## Excerpt
+++

I was having similar issues when DD was at that age and we decided to use sposies for night time. Well, I really didn't want to do that so we have been using Mother-ease diapers with the extra insert and the Air flow covers from ME. My DD is now 9 mo and nurses several times during the night as well. The ME dipes work well for us, but they don't really keep her skin dry. I think the sposies would be best to help with that particular issue, but I'm not sure how you might feel about that.


----------



## greenmulberry (Jan 11, 2009)

Thanks, I need to order some bigger diapers soon as we started out with only smalls, so I will but some of the things suggested.

I also am not opposed to disposables at night if it fixed the problem, so I will give that a trial run.


----------



## Midwesterner04 (Nov 19, 2009)

+++

## Supplied information

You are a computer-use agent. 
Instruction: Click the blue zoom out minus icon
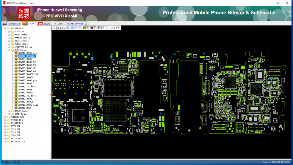coord(72,28)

+++

## What to work on
a - According to the forum thread on nighttime diapering, why does the first poster think disposables might be the best choice for the particular issue being discussed?
b - Pick up the forum thread on nighttime diapering and continue it from the point at which it stops.

## Exercise responses
a - The poster's Mother-ease diapers, used with the extra insert and the Air flow covers, work well but do not really keep the baby's skin dry. Disposables would help with that particular problem.

b -
We use a snappi'ed prefold with a hemp doubler placed between the PF and the cover. I have found that my doublers really help to pull moisture from the PF and away from the baby (I use Hempbabies, which are thin enough that using more than one probably would not add too much bulk, if you need that much absorbency). Adding a breathable cover, like a wool wrap, has probably been the most helpful thing for us in terms of skin dryness. Bummis makes little fleece liners (5 for $5) you could lay on top of your prefold if you find you still need a stay-dry layer.

HTH!


----------



## HopefulJo (Dec 28, 2009)

With my almost-4-month-old, we had the same problem. Right now, our solution is a disposable at bedtime, and I still end up changing him (into cloth) at 3 or 4 am. When he's wet, he kicks his legs (at me!) and wiggles and wakes up way more often- and he gets REALLY wet at night, since he's eating all night, go figure.

Today I'm ordering the Premium sized prefolds & Medium covers, since he's peeing out of the Infant sized prefolds during the day, too. The larger prefolds may allow us to have him in cloth all night, at least until he's bigger.


----------



## Mis Trae (Jan 18, 2011)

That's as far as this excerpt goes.